C’è una ragione assai precisa, dietro la grande agitazione cattolica attorno al Pd, cui ieri ha dato il suo contributo anche la rivista Famiglia Cristiana, che esce il giovedì ma ha ritenuto necessario anticipare il proprio editoriale sul “pasticcio veltroniano in salsa pannelliana” di lunedì. Una rivista, va ricordato, che Silvio Berlusconi giudicò nel 2006 troppo “di sinistra” per concederle un’intervista in campagna elettorale, e quindi non assimilabile ad altra stampa cattolica di osservanza più ruiniana che guarda a Udc e Pdl. L’anticipazione dell’editoriale coincide con la presentazione del programma democrat, che contiene anche un capitolo sui temi cosiddetti “etici” (difesa della 194, sì al testamento biologico), e soprattutto con la grande adunata dei cattolici Pd organizzata per domani a Roma. Nonché, e forse soprattutto, con l’entrare nel vivo della formazione delle liste: ieri si è riunito per la prima volta il tavolo nazionale sulle candidature, e si è capito subito che la strada è tutta in salita, e lo scontro tra le varie anime in cerca di rappresentanza sarà assai duro. Insomma, la ragione vera non sta tanto nelle preoccupazione morali, ma in quelle molto concrete sui posti.

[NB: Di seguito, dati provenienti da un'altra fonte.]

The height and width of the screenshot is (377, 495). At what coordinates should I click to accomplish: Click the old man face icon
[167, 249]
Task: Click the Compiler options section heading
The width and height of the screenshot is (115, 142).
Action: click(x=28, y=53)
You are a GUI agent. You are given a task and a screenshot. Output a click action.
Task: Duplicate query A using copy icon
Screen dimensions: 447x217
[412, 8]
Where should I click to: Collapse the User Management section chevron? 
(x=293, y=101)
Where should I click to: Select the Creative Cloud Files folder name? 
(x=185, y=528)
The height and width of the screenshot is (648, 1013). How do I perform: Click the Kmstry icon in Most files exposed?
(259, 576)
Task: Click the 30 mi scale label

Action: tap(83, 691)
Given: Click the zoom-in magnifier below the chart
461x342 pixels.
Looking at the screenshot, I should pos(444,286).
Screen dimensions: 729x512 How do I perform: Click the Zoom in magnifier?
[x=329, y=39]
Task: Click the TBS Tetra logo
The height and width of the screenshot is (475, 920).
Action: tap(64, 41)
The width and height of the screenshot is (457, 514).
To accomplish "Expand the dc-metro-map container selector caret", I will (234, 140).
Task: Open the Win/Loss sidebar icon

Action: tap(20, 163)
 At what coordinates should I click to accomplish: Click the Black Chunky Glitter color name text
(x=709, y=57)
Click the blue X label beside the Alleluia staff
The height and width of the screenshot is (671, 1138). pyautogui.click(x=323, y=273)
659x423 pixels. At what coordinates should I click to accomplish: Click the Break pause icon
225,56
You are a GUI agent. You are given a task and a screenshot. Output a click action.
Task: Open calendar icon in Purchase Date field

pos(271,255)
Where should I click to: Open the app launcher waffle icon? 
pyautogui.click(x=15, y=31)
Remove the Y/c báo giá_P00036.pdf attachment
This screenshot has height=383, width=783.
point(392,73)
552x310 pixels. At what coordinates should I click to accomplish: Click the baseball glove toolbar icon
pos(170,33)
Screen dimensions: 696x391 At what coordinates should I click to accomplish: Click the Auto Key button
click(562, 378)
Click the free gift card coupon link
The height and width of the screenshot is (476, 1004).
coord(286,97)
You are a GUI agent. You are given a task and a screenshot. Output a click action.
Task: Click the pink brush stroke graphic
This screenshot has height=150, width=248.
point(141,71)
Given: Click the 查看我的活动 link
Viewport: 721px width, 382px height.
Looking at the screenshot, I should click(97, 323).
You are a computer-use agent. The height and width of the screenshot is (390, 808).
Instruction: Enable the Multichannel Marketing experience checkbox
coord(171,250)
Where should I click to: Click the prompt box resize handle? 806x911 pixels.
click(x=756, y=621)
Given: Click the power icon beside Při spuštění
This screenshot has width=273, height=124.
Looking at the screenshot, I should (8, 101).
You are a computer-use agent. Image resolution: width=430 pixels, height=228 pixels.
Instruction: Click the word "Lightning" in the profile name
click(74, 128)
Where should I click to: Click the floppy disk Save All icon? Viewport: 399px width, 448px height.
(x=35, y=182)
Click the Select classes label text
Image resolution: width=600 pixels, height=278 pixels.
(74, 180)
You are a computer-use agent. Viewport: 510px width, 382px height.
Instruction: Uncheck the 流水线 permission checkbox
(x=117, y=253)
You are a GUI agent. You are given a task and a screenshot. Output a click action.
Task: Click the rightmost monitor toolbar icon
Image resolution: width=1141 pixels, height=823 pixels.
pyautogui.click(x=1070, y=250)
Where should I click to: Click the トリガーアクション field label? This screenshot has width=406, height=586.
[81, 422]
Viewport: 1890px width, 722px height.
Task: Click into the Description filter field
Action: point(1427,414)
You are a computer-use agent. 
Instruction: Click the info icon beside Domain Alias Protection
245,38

L’ingresso di nove radicali (più il professor Veronesi, in odor di zolfo pure lui) è il grimaldello che i cattolici intendono usare per assicurarsi il maggior numero possibile di candidature sicure, e il forte pressing su Veltroni ha questo obiettivo, che riesce a “ricompattare”, come sostiene la senatrice Binetti, tutte le diversissime anime cattoliche del partito, solitamente in guerra tra loro: ex Ppi, prodiani, teodem, bindiani eccetera. Proprio il caso Binetti è esemplare di come la decisione di imbarcare nelle liste la pattuglia pannelliana sia stata una vera e propria manna dal cielo per gli “indignati” cattolici: la candidatura della senatrice, infatti, era fortemente a rischio. Non certo per ragioni religiose: più semplicemente perché l’esponente Opus Dei, con annesso cilicio, è colei che arrivò, pochi mesi fa, a votare contro la fiducia al governo Prodi sul decreto sicurezza (voluto da Veltroni), per il richiamo che era stato inserito nel testo contro le discriminazioni di carattere sessuale. Pretendere la sua ricandidatura, insomma, era un po’ come pretendere che venissero inseriti nelle liste Pd Fisichella, Dini o De Gregorio.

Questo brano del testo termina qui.